──────── Supplied data
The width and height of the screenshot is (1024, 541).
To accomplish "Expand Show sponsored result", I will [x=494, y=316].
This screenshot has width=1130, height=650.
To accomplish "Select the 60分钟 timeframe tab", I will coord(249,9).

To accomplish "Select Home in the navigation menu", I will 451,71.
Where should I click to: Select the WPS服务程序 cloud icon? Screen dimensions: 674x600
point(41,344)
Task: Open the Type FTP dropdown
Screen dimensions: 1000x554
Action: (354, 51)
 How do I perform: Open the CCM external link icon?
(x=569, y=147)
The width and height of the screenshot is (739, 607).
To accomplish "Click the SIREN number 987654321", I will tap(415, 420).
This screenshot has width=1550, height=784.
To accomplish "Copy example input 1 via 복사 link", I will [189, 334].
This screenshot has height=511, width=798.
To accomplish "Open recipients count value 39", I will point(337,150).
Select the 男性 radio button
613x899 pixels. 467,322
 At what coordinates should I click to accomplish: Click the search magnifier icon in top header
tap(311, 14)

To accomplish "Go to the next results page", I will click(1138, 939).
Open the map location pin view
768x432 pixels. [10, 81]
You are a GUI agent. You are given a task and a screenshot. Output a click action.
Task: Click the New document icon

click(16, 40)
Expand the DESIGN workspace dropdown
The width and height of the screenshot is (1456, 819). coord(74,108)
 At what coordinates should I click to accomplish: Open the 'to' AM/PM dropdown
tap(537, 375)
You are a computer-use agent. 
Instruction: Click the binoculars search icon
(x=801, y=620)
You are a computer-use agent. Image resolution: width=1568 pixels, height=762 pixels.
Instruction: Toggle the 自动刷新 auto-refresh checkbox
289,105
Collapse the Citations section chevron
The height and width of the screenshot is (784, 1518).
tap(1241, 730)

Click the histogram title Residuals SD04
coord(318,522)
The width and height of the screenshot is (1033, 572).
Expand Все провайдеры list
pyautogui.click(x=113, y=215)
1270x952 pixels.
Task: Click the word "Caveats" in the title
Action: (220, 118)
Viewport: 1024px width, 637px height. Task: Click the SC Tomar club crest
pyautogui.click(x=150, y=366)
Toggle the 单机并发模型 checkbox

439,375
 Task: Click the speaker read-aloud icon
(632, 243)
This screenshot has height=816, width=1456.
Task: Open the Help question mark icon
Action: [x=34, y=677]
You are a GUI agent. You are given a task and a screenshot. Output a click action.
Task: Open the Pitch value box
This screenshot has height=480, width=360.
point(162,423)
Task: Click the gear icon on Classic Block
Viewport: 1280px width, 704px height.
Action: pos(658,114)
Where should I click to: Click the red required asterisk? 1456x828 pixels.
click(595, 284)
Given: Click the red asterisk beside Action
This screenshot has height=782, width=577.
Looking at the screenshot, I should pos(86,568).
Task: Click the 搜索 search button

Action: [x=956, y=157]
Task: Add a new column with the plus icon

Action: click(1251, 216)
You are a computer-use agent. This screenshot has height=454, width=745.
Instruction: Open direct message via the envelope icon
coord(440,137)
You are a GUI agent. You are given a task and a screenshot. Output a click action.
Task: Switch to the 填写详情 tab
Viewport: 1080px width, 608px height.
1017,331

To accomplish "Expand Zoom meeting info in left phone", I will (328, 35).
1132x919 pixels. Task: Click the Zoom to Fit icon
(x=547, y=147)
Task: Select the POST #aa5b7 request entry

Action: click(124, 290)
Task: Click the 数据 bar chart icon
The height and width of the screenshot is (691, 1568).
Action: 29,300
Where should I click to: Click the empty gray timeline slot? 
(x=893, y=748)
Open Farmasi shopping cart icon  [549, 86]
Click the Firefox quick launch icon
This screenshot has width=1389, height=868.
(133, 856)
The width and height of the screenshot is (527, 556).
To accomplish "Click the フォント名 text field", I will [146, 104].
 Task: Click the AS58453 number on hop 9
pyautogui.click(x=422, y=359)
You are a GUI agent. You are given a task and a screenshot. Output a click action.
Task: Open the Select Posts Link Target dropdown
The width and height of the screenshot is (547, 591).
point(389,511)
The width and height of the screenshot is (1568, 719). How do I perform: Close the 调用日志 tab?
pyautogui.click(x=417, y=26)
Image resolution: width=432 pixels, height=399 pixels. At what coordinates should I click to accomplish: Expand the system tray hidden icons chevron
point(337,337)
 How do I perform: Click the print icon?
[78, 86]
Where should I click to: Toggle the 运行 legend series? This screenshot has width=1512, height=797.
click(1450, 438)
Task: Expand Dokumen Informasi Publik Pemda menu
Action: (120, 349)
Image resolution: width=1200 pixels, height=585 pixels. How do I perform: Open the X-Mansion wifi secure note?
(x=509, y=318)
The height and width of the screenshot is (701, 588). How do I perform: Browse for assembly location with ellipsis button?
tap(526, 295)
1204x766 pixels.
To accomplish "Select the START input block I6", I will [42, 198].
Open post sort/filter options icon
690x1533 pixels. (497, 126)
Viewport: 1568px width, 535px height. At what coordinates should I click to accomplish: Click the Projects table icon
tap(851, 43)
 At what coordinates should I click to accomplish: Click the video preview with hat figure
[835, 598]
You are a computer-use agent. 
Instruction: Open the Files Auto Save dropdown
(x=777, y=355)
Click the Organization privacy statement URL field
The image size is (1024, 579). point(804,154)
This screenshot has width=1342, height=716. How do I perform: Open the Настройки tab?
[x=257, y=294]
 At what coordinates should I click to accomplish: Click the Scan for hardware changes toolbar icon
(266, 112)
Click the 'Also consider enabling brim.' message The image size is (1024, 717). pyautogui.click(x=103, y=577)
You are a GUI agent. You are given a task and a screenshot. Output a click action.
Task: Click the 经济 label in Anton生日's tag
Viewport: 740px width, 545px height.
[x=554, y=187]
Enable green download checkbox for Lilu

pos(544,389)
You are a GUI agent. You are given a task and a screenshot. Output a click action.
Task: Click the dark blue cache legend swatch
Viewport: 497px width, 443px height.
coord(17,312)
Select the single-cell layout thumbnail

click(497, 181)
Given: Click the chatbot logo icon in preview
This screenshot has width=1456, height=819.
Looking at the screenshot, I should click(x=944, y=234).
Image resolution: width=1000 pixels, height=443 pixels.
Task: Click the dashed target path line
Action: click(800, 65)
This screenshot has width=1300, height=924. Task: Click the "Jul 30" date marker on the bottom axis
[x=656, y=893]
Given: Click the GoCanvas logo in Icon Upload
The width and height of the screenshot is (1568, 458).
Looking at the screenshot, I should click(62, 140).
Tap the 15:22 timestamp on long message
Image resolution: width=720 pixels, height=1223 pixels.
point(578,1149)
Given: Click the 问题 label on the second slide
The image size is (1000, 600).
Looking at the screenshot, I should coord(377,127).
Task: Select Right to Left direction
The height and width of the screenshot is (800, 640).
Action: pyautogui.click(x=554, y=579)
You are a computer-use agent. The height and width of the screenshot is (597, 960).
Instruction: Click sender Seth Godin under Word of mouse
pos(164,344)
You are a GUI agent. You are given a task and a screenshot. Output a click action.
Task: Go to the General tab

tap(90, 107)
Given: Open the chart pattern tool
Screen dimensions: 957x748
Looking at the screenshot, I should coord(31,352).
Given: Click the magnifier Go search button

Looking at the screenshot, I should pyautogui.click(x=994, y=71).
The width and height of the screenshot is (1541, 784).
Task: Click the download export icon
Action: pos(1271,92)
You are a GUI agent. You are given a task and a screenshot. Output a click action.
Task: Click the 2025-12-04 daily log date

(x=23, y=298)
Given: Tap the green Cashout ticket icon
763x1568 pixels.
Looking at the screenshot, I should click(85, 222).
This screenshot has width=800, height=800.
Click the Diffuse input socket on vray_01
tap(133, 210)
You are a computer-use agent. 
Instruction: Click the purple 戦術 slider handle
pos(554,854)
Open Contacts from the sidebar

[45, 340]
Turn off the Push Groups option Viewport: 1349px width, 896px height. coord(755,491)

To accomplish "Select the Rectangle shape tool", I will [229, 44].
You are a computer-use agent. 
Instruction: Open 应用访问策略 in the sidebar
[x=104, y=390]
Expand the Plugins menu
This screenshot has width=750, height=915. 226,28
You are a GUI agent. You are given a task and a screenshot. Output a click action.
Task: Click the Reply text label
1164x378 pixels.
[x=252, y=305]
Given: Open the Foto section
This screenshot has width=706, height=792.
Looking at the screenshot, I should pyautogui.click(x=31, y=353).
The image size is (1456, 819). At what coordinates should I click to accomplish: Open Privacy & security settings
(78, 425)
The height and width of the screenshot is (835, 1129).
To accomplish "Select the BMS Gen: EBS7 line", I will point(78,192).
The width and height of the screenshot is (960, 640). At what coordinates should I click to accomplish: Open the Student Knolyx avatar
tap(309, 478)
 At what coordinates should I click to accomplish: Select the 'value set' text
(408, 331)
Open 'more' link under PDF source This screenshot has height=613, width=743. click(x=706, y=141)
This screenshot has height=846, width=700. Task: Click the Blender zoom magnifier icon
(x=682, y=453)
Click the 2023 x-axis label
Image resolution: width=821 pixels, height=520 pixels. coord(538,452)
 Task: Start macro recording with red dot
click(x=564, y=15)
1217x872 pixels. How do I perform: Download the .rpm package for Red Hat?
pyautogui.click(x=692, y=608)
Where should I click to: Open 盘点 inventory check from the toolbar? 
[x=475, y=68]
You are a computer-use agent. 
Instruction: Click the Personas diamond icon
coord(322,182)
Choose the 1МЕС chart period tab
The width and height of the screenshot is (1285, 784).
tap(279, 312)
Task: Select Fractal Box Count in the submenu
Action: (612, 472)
────────────────
Objective: Put the part of the data that opens with the line containing "The height and width of the screenshot is (835, 1129)." and closes with the line containing "click(x=564, y=15)" into a JSON list of strings, one string per line, with blank lines left out.

Written response:
[
  "The height and width of the screenshot is (835, 1129).",
  "To accomplish \"Select the BMS Gen: EBS7 line\", I will point(78,192).",
  "The width and height of the screenshot is (960, 640). At what coordinates should I click to accomplish: Open the Student Knolyx avatar",
  "tap(309, 478)",
  " At what coordinates should I click to accomplish: Select the 'value set' text",
  "(408, 331)",
  "Open 'more' link under PDF source This screenshot has height=613, width=743. click(x=706, y=141)",
  "This screenshot has height=846, width=700. Task: Click the Blender zoom magnifier icon",
  "(x=682, y=453)",
  "Click the 2023 x-axis label",
  "Image resolution: width=821 pixels, height=520 pixels. coord(538,452)",
  " Task: Start macro recording with red dot",
  "click(x=564, y=15)"
]